# [Required action]
Every line of the data needs to be returned exactly.

# [Records from a data collection]
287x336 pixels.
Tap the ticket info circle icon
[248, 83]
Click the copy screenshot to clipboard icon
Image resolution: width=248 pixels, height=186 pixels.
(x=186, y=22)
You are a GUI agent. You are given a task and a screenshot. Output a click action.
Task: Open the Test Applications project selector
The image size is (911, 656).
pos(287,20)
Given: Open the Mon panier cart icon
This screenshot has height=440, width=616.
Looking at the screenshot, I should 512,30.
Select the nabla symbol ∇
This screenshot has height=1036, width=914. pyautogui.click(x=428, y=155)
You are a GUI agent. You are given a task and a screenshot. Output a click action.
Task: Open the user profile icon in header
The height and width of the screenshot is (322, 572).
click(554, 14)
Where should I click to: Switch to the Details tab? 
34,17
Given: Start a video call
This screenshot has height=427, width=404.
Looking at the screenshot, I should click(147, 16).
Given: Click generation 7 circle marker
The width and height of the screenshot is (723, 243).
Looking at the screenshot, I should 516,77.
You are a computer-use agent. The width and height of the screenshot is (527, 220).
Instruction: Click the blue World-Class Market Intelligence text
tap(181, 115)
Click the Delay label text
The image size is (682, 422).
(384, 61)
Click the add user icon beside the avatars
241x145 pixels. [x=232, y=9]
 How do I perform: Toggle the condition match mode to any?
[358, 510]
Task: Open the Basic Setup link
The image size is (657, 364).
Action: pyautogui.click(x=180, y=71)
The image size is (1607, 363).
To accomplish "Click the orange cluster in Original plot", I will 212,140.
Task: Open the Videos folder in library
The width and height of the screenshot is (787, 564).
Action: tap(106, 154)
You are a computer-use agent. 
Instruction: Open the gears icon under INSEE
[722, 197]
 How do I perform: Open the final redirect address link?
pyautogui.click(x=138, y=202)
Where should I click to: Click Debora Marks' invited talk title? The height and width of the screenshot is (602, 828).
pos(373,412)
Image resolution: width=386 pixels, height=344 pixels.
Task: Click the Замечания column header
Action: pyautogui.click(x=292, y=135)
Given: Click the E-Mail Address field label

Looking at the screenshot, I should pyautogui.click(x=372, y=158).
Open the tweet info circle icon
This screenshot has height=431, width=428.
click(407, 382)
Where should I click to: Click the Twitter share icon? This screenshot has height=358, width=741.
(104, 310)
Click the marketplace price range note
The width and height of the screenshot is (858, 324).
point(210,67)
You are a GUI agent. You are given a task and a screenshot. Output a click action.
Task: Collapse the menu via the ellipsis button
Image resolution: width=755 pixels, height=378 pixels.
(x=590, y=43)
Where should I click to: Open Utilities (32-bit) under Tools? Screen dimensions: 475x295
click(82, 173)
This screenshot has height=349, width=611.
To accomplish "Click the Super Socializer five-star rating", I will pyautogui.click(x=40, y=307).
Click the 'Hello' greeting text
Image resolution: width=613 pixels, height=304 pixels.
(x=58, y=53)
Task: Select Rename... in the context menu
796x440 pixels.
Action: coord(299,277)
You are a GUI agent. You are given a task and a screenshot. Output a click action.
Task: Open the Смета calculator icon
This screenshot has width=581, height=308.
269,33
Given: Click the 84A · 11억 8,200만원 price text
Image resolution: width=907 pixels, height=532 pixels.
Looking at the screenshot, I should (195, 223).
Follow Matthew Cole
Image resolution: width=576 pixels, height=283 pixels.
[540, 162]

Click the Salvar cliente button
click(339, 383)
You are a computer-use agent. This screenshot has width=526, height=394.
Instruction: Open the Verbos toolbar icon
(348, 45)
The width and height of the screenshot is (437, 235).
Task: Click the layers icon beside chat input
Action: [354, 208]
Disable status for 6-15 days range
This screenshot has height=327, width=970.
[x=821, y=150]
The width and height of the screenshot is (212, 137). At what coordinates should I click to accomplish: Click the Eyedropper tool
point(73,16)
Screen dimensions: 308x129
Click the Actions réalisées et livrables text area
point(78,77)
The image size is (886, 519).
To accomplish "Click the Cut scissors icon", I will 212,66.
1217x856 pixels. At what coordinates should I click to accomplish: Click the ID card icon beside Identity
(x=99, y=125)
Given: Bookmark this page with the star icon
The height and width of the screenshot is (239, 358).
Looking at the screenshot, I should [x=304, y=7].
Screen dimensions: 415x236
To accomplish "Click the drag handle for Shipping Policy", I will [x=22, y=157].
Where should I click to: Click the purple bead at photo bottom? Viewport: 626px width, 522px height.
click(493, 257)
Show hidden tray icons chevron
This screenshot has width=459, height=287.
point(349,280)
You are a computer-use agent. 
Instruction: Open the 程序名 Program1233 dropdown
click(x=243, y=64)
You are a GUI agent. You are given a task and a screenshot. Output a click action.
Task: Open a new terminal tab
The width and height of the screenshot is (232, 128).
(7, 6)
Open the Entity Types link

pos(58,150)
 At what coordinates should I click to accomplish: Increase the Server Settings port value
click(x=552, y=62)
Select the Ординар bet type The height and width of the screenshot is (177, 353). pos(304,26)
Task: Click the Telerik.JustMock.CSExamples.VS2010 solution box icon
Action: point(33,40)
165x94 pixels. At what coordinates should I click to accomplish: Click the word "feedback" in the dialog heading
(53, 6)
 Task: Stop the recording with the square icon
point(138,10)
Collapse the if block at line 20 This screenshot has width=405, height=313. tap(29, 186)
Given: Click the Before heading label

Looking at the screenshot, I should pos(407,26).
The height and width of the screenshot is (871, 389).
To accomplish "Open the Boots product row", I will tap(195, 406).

# [Reply to the exercise]
287x336 pixels.
Tap the ticket info circle icon
[248, 83]
Click the copy screenshot to clipboard icon
Image resolution: width=248 pixels, height=186 pixels.
(x=186, y=22)
You are a GUI agent. You are given a task and a screenshot. Output a click action.
Task: Open the Test Applications project selector
The image size is (911, 656).
pos(287,20)
Given: Open the Mon panier cart icon
This screenshot has height=440, width=616.
Looking at the screenshot, I should 512,30.
Select the nabla symbol ∇
This screenshot has height=1036, width=914. pyautogui.click(x=428, y=155)
You are a GUI agent. You are given a task and a screenshot. Output a click action.
Task: Open the user profile icon in header
The height and width of the screenshot is (322, 572).
click(554, 14)
Where should I click to: Switch to the Details tab? 
34,17
Given: Start a video call
This screenshot has height=427, width=404.
Looking at the screenshot, I should click(147, 16).
Given: Click generation 7 circle marker
The width and height of the screenshot is (723, 243).
Looking at the screenshot, I should 516,77.
You are a computer-use agent. The width and height of the screenshot is (527, 220).
Instruction: Click the blue World-Class Market Intelligence text
tap(181, 115)
Click the Delay label text
The image size is (682, 422).
(384, 61)
Click the add user icon beside the avatars
241x145 pixels. [x=232, y=9]
 How do I perform: Toggle the condition match mode to any?
[358, 510]
Task: Open the Basic Setup link
The image size is (657, 364).
Action: pyautogui.click(x=180, y=71)
The image size is (1607, 363).
To accomplish "Click the orange cluster in Original plot", I will 212,140.
Task: Open the Videos folder in library
The width and height of the screenshot is (787, 564).
Action: tap(106, 154)
You are a computer-use agent. 
Instruction: Open the gears icon under INSEE
[722, 197]
 How do I perform: Open the final redirect address link?
pyautogui.click(x=138, y=202)
Where should I click to: Click Debora Marks' invited talk title? The height and width of the screenshot is (602, 828).
pos(373,412)
Image resolution: width=386 pixels, height=344 pixels.
Task: Click the Замечания column header
Action: pyautogui.click(x=292, y=135)
Given: Click the E-Mail Address field label

Looking at the screenshot, I should pyautogui.click(x=372, y=158).
Open the tweet info circle icon
This screenshot has height=431, width=428.
click(407, 382)
Where should I click to: Click the Twitter share icon? This screenshot has height=358, width=741.
(104, 310)
Click the marketplace price range note
The width and height of the screenshot is (858, 324).
point(210,67)
You are a GUI agent. You are given a task and a screenshot. Output a click action.
Task: Collapse the menu via the ellipsis button
Image resolution: width=755 pixels, height=378 pixels.
(x=590, y=43)
Where should I click to: Open Utilities (32-bit) under Tools? Screen dimensions: 475x295
click(82, 173)
This screenshot has height=349, width=611.
To accomplish "Click the Super Socializer five-star rating", I will pyautogui.click(x=40, y=307).
Click the 'Hello' greeting text
Image resolution: width=613 pixels, height=304 pixels.
(x=58, y=53)
Task: Select Rename... in the context menu
796x440 pixels.
Action: coord(299,277)
You are a GUI agent. You are given a task and a screenshot. Output a click action.
Task: Open the Смета calculator icon
This screenshot has width=581, height=308.
269,33
Given: Click the 84A · 11억 8,200만원 price text
Image resolution: width=907 pixels, height=532 pixels.
Looking at the screenshot, I should (195, 223).
Follow Matthew Cole
Image resolution: width=576 pixels, height=283 pixels.
[540, 162]

Click the Salvar cliente button
click(339, 383)
You are a computer-use agent. This screenshot has width=526, height=394.
Instruction: Open the Verbos toolbar icon
(348, 45)
The width and height of the screenshot is (437, 235).
Task: Click the layers icon beside chat input
Action: [354, 208]
Disable status for 6-15 days range
This screenshot has height=327, width=970.
[x=821, y=150]
The width and height of the screenshot is (212, 137). At what coordinates should I click to accomplish: Click the Eyedropper tool
point(73,16)
Screen dimensions: 308x129
Click the Actions réalisées et livrables text area
point(78,77)
The image size is (886, 519).
To accomplish "Click the Cut scissors icon", I will 212,66.
1217x856 pixels. At what coordinates should I click to accomplish: Click the ID card icon beside Identity
(x=99, y=125)
Given: Bookmark this page with the star icon
The height and width of the screenshot is (239, 358).
Looking at the screenshot, I should [x=304, y=7].
Screen dimensions: 415x236
To accomplish "Click the drag handle for Shipping Policy", I will [x=22, y=157].
Where should I click to: Click the purple bead at photo bottom? Viewport: 626px width, 522px height.
click(493, 257)
Show hidden tray icons chevron
This screenshot has width=459, height=287.
point(349,280)
You are a computer-use agent. 
Instruction: Open the 程序名 Program1233 dropdown
click(x=243, y=64)
You are a GUI agent. You are given a task and a screenshot. Output a click action.
Task: Open a new terminal tab
The width and height of the screenshot is (232, 128).
(7, 6)
Open the Entity Types link

pos(58,150)
 At what coordinates should I click to accomplish: Increase the Server Settings port value
click(x=552, y=62)
Select the Ординар bet type The height and width of the screenshot is (177, 353). pos(304,26)
Task: Click the Telerik.JustMock.CSExamples.VS2010 solution box icon
Action: point(33,40)
165x94 pixels. At what coordinates should I click to accomplish: Click the word "feedback" in the dialog heading
(53, 6)
 Task: Stop the recording with the square icon
point(138,10)
Collapse the if block at line 20 This screenshot has width=405, height=313. tap(29, 186)
Given: Click the Before heading label

Looking at the screenshot, I should pos(407,26).
The height and width of the screenshot is (871, 389).
To accomplish "Open the Boots product row", I will tap(195, 406).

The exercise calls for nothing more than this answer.